Folate deficiency virtually nonexistent among Canadians

Researchers at The Hospital for Sick Children (SickKids) and The Children’s Hospital of Eastern Ontario Research Institute are the first in over three decades to examine folate status on a national scale with a subset of women of childbearing age. The study is published in the December 13 advance online edition of the Canadian Medical Association Journal (CMAJ). 

Over 5,000 Canadians of varying age, sex and socioeconomic standing were assessed.  Less than one per cent demonstrated folate deficiency and 40 per cent demonstrated high concentrations of folate.  The researchers also found that 22 per cent of women of childbearing age remain below the level that is considered optimal for prevention of neural tube defects. While this latter number may sound high, it is important to note that not all women of childbearing age will become pregnant, explains Dr. Deborah L. O’Connor, Director of Clinical Dietetics at SickKids.  “Some of these women have already completed having children, while others might not be able to – or want to – become pregnant.”

“A better understanding of the subset of women not yet reaching blood folate levels that are maximally protective against neural tube defects is needed to develop new innovative strategies to reduce the risk of birth defects in this group,” she says. 

In 1998, folic acid fortification of the Canadian food supply was adopted as one of the strategies to minimize the risk of neural tube defects and has since been linked to a 46 per cent reduction in the prevalence of these birth defects.  Improving maternal folate status is thought also to reduce the risk of congenital heart disease and oral clefts. Health Canada also continues to recommend that healthy women capable of becoming pregnant consume a multi-vitamin supplement containing 400 ug folic acid for at least three months prior to conceiving and through the first trimester of pregnancy.   

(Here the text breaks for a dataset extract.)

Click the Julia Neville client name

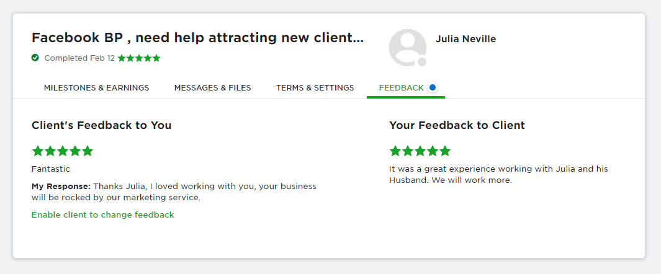(465, 39)
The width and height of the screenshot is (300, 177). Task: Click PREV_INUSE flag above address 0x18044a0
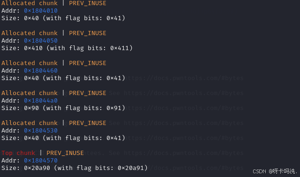(88, 93)
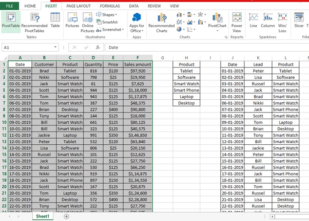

“Given that folate deficiency is virtually nonexistent and that high blood folate concentrations are reported in the Canadian population in our study, it seems prudent for manufacturers to remove folic acid from multi-vitamin supplements designed for children and men,” says O’Connor.  While data are inconclusive at this time, there remains speculation that very high levels of folic acid may be associated with adverse effects such as increased risk of colorectal cancer.  Additional research and continued monitoring of the folate status of Canadians and its health outcomes are required.